■ What to do ■
**a)** What are the names of all the modules declared in the Verilog in the thread below?
**b)** Can you give again the part of the thread below between "assign counter_out_and_counter_reg_out = counter_out" and "the same cycle.", inclusive?
**c)** Does the thread below agree with each of these statements: (i) wrapping the Verilog produced different output from the coreir and verilator targets; (ii) the delayed buffer's CE and WE ports were alternating; (iii) the fixing commit shifted the phase of the inputs to the delayed buffer? Answer yes or no for each, quoting the words of the thread that decide it.

■ Text provided ■
◇ ◇ ◇

Using both target="coreir" and target="verilator" (except with tester.step(2) -- this is something we also need to synchronize), we get:

top2.counter_out = 0
top2.counter_reg_out = 0
top2.counter_out_and_counter_reg_out = 0
top2.counter_out = 1
top2.counter_reg_out = 0
top2.counter_out_and_counter_reg_out = 0
top2.counter_out = 0
top2.counter_reg_out = 1
top2.counter_out_and_counter_reg_out = 0
top2.counter_out = 1
top2.counter_reg_out = 0
top2.counter_out_and_counter_reg_out = 0
top2.counter_out = 0
top2.counter_reg_out = 1
top2.counter_out_and_counter_reg_out = 0
top2.counter_out = 1
top2.counter_reg_out = 0
top2.counter_out_and_counter_reg_out = 0
top2.counter_out = 0
top2.counter_reg_out = 1
top2.counter_out_and_counter_reg_out = 0
top2.counter_out = 1
top2.counter_reg_out = 0
top2.counter_out_and_counter_reg_out = 0
top2.counter_out = 0
top2.counter_reg_out = 1
top2.counter_out_and_counter_reg_out = 0
top2.counter_out = 1
top2.counter_reg_out = 0
top2.counter_out_and_counter_reg_out = 0

I also tried wrapping the following verilog and get the same output:

module modcounter (
                   clk,
                   out
                   );

   input clk;
   output reg out;

   always @(posedge clk) begin
      out <= out + 1;
   end

endmodule // modcounter

module register (
            clk,
            in,
            out
            );

   input clk;
   input in;
   output reg out;

   always @(posedge clk) begin
      out <= in;
   end

endmodule

module top (
            clk,
            counter_out,
            counter_reg_out,
            counter_out_and_counter_reg_out
            );

   input clk;

   output wire counter_out;
   output wire counter_reg_out;
   output wire counter_out_and_counter_reg_out;

   modcounter modcounter_inst(clk, counter_out);
   register register_inst(clk, counter_out, counter_reg_out);

   assign counter_out_and_counter_reg_out = counter_out && counter_reg_out;

endmodule // top
David-Durst commented 5 years ago

@dillonhuff here are the coreir and verilog for delayed buffer that was behaving poorly. The issue was that it's CE and WE ports were alternating. example_bad_delayed_buffer.zip

David-Durst commented 5 years ago

The code at the time of the issue: https://github.com/David-Durst/aetherling/tree/be2105e73d40e4b2168d1492e45a0a5c6f0cc6c6

The commit that fixed the issue: https://github.com/David-Durst/aetherling/commit/8450c2b8beb61008f42633b3212af20c5dbbe489 . This shifted the phase of the inputs to the delayed buffer so that they are on the same cycle.

◇ ◇ ◇

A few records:
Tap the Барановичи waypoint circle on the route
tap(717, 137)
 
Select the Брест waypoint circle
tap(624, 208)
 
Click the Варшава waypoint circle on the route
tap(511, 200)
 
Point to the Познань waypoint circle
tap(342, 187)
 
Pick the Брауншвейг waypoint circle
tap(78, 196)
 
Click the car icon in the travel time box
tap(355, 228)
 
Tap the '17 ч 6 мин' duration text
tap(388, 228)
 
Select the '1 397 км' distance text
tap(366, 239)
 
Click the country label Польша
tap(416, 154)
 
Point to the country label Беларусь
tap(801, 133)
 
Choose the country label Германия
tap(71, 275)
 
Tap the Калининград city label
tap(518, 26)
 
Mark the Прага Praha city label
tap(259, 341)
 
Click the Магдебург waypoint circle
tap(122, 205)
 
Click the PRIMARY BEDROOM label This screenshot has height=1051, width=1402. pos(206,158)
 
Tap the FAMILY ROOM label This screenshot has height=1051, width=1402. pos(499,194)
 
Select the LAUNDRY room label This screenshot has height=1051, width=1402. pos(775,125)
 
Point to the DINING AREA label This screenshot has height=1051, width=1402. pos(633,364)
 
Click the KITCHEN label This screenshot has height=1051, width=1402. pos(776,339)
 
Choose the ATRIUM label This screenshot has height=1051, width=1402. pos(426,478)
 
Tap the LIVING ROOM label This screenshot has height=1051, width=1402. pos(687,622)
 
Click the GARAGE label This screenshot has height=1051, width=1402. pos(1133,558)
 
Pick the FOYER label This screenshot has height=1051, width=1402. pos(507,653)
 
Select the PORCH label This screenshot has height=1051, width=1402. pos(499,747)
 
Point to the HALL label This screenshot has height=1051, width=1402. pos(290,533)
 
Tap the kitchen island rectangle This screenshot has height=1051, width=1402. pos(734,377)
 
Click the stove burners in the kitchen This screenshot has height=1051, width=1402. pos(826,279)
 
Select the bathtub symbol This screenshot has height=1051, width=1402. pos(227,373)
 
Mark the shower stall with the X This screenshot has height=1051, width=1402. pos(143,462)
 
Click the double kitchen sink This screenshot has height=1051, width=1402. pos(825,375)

◇ ◇ ◇

■ Task-by-task results ■
**a)** modcounter, register, top

**b)**
assign counter_out_and_counter_reg_out = counter_out && counter_reg_out;

endmodule // top
David-Durst commented 5 years ago

@dillonhuff here are the coreir and verilog for delayed buffer that was behaving poorly. The issue was that it's CE and WE ports were alternating. example_bad_delayed_buffer.zip

David-Durst commented 5 years ago

The code at the time of the issue: https://github.com/David-Durst/aetherling/tree/be2105e73d40e4b2168d1492e45a0a5c6f0cc6c6

The commit that fixed the issue: https://github.com/David-Durst/aetherling/commit/8450c2b8beb61008f42633b3212af20c5dbbe489 . This shifted the phase of the inputs to the delayed buffer so that they are on the same cycle.

**c)**
(i) No: "I also tried wrapping the following verilog and get the same output"
(ii) Yes: "The issue was that it's CE and WE ports were alternating."
(iii) Yes: "This shifted the phase of the inputs to the delayed buffer so that they are on the same cycle."